La Polizia di Stato ha denunciato in stato di libertà due tarantini, rispettivamente di 57 e 25 anni, ritenuti presunti responsabili dei reati di commercio di sostanze alimentari nocive e frode in commercio.
Il personale del Commissariato Borgo, appostato sin dalle prime ore del mattino nell’area del Mar Piccolo per intercettare eventuali traffici illegali di cozze, ha notato una piccola barca a motore condotta da un giovane, nelle cui immediate vicinanze un sommozzatore era intento, presumibilmente, a raccogliere mitili dal fondo marino. L’attività si svolgeva nello specchio d’acqua del primo seno, classificato come zona marina fortemente inquinata, in cui è assolutamente vietato l’allevamento e la raccolta di mitili.

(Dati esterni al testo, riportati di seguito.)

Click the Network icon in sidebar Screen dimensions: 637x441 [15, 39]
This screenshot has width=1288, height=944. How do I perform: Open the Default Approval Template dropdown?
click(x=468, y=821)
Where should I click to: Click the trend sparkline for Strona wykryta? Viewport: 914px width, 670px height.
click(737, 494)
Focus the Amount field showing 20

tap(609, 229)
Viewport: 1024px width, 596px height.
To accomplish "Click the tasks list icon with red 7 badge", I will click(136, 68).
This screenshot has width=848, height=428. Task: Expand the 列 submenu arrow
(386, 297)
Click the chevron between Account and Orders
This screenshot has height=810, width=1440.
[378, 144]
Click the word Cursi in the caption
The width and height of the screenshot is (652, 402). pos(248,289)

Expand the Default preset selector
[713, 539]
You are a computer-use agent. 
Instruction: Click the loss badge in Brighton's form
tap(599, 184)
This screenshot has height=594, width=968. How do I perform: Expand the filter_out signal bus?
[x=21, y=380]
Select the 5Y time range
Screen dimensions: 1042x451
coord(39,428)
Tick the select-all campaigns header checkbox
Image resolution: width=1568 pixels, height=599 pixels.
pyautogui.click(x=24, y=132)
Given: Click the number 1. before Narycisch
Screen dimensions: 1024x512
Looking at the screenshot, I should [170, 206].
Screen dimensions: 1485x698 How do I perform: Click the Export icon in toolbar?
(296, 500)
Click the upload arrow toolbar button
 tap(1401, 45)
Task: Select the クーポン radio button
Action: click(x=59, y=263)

I poliziotti hanno seguito con attenzione i due sospetti, che dopo aver caricato le cozze sull’imbarcazione sono rientrati verso la banchina del mercato ittico galleggiante di via delle Fornaci, dove li attendeva un altro giovane, appena sopraggiunto a bordo di una Lancia Ypsilon.
Appena attraccati, gli agenti sono intervenuti prontamente, bloccando il sommozzatore e il giovane a bordo dell’auto, e hanno recuperato due sacchi di cozze per un peso complessivo di circa 30 chilogrammi.
I due sono stati identificati e, su disposizione dell’Autorità Giudiziaria, denunciati in stato di libertà. Inoltre, il sommozzatore è stato segnalato per inosservanza della normativa regionale.
Le cozze, considerate potenzialmente pericolose per la salute pubblica, sono state poste sotto sequestro e affidate al personale di Kyma Ambiente per la successiva distruzione.
Si ricorda che per entrambi gli indagati vige il principio di innocenza fino a sentenza definitiva.